I implemented a few persistent data structures in Java. All open source (GPL) on Google code for anyone who is interested:
http://code.google.com/p/mikeralib/source/browse/#svn/trunk/Mikera/src/mikera/persistent
The main ones I have so far are:
Persistent mutable test object
Persistent hash maps
Persistent vectors/lists
Persistent sets (including a specialised persistent set of ints)
Follow a very simple tentative with dynamic proxy:
class ImmutableBuilder {
static <T> T of(Immutable immutable) {
Class<?> targetClass = immutable.getTargetClass();
return (T) Proxy.newProxyInstance(targetClass.getClassLoader(),
new Class<?>[]{targetClass},
immutable);
}
public static <T> T of(Class<T> aClass) {
return of(new Immutable(aClass, new HashMap<String, Object>()));
}
}
class Immutable implements InvocationHandler {
private final Class<?> targetClass;
private final Map<String, Object> fields;
public Immutable(Class<?> aTargetClass, Map<String, Object> immutableFields) {
targetClass = aTargetClass;
fields = immutableFields;
}
public Object invoke(Object proxy, Method method, Object[] args) throws Throwable {
if (method.getName().equals("toString")) {
// XXX: toString() result can be cached
return fields.toString();
}
if (method.getName().equals("hashCode")) {
// XXX: hashCode() result can be cached
return fields.hashCode();
}
// XXX: naming policy here
String fieldName = method.getName();
if (method.getReturnType().equals(targetClass)) {
Map<String, Object> newFields = new HashMap<String, Object>(fields);
newFields.put(fieldName, args[0]);
return ImmutableBuilder.of(new Immutable(targetClass, newFields));
} else {
return fields.get(fieldName);
}
}
public Class<?> getTargetClass() {
return targetClass;
}
}
usage:
interface Person {
String name();
Person name(String name);
int age();
Person age(int age);
}
public class Main {
public static void main(String[] args) {
Person mark = ImmutableBuilder.of(Person.class).name("mark").age(32);
Person john = mark.name("john").age(24);
System.out.println(mark);
System.out.println(john);
}
}
grow directions:
naming policy (getName, withName, name)
caching toString(), hashCode()
equals() implementations should be straightforward (although not implemented)
hope it helps :)
It is very difficult, if not impossible, to make things immutable that ain't designed so.

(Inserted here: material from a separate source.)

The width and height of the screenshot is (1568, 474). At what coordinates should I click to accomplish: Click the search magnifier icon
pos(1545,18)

If you can design from ground up:
use only final fields
do not reference non immutable objects
Do you want immutability :
so external code cannot change the data?
so once set a value cannot be changed?
In both cases there are easier ways to accomplish the desired result.

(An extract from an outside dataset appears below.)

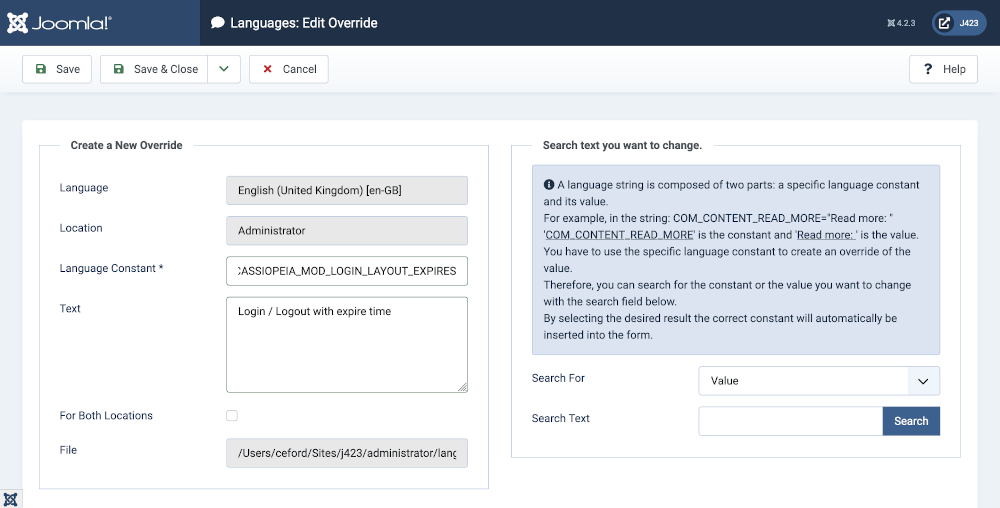Screen dimensions: 1000x508
Task: Open the J423 site preview button
Action: pyautogui.click(x=959, y=23)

Stopping external code from changing the data is easy with interfaces:
public interface Person {
String getName();
Address getAddress();
}
public interface PersonImplementor extends Person {
void setName(String name);
void setAddress(Address address);
}
public interface Address {
String getCity();
}
public interface AddressImplementor {
void setCity(String city);
}
Then to stop changes to a value once set is also "easy" using java.util.concurrent.atomic.AtomicReference (although hibernate or some other persistence layer usage may need to be modified):
class PersonImpl implements PersonImplementor {
private AtomicReference<String> name;
private AtomicReference<Address> address;
public void setName(String name) {
if ( !this.name.compareAndSet(name, name)
&& !this.name.compareAndSet(null, name)) {
throw new IllegalStateException("name already set to "+this.name.get()+" cannot set to "+name);
}
}
// .. similar code follows....
}
But why do you need anything more than just interfaces to accomplish the task?
Google Guava now hosts a variety of immutable/persistent data structures.